WORK TO COMPLETE
1. Quote the passage on knowledge and lore word for word, starting with "Finally, I have" and going on through "the latter course.".
2. Write what comes next in the forum discussion of knowledge and lore, picking up after its final sentence.

Definition 1) means that physics is a body of knowledge while theology is not. Definition 2) allows that both physics and theologies are bodies of knowledge. You might argue that a scientist can only support definition 1), but I think you'll find that 'soft scientists' like psychologists, anthropologists, sociologists and economists have fondness for 2) because behaviourally it acts like 1) -- even if it's not based entirely on empirical study, and it predicts human behaviour better.

Epistemologically I don't at all like the ambiguity between definitions 1) and 2). To avoid rhetorical tricks and semantic confusion I want to use different words for these things. I often use 'knowledge' for 1) and 'lore' for 2. But I can't preclude some future revelation from collapsing 'knowledge' into 'lore'. It just hasn't happened yet.

Also behaviourally, I have to acknowledge that a lot of investigations into 1) have been guided by 2). Newton and Einstein for instance, were both Deists who happily let their metaphysical lore direct their empirical enquiries, and without question we are richer for their work. So not only can I not provide assurance that science is not simply lore, I can't even assure myself that science doesn't need revelatory lore to progress.

Finally, I have to acknowledge that most people I know don't and can't operate from 1. For various psychological reasons they much prefer to operate from 2, or sometimes (e.g. in childhood), they have no choice.

So I'm faced with the situation of either defining two classes of thinkers and getting all supremacist about rationalism, or taking the more humanitarian tack and acknowledging that people who are functioning without being strictly rational are the norm -- and that any compassionate discussion of knowledge must take that into account. Because for me, the search for truth connects to compassion and because I'm sometimes horrified at the inhumane lunacy of ultrarationalists, I've tried to take the latter course.

However, what I can assure myself is that lore without empiricism is hellishly unreliable. I'm a rationalist but not a rational-supremacist. I don't rely on lore to give me truth any more than I'd trust a kleptomaniac as a banker, but that still doesn't mean that all kleptomaniacs make poor investment decisions.

Lhun
02-06-2010, 03:06 PM
...coupled with the inexplicable historical fact that repeated experiments produce identical results in virtually every domain we play with.Well, in a world without consistency, science and knowledge (at least knowledge of the world) are not possible.

SOURCE DATA

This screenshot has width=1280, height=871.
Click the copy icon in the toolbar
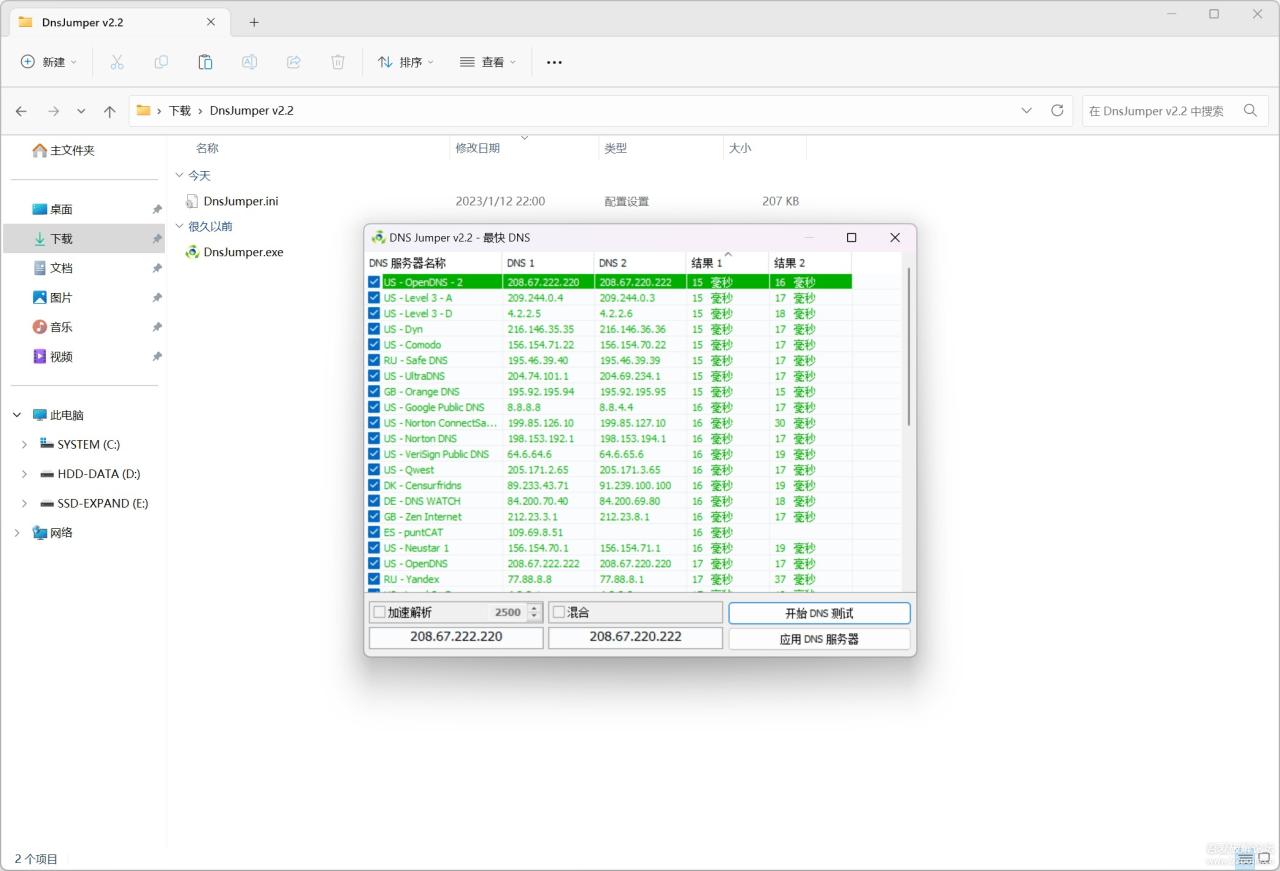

TASK-BY-TASK RESULTS
1.
Finally, I have to acknowledge that most people I know don't and can't operate from 1. For various psychological reasons they much prefer to operate from 2, or sometimes (e.g. in childhood), they have no choice.

So I'm faced with the situation of either defining two classes of thinkers and getting all supremacist about rationalism, or taking the more humanitarian tack and acknowledging that people who are functioning without being strictly rational are the norm -- and that any compassionate discussion of knowledge must take that into account. Because for me, the search for truth connects to compassion and because I'm sometimes horrified at the inhumane lunacy of ultrarationalists, I've tried to take the latter course.

2.
Actually, there's nothing requiring that empirical consistency entails logical consistency.No, what i was getting at was that logical consistency results in empirical consistency. Maybe i should have elaborated that by natural laws i meant the usual definition of a real "law", not the more specific scientific definition of: repeatable empirical observation which can be described with a mathematical formula.
For example, there is a class of logics called paraconsistent (http://plato.stanford.edu/entries/logic-paraconsistent/)logics in which contradictions occur in certain parts of the domain, but not in all parts. So weirdness happens locally, but doesn't explode into chaos if you don't fall down the rabbit-hole.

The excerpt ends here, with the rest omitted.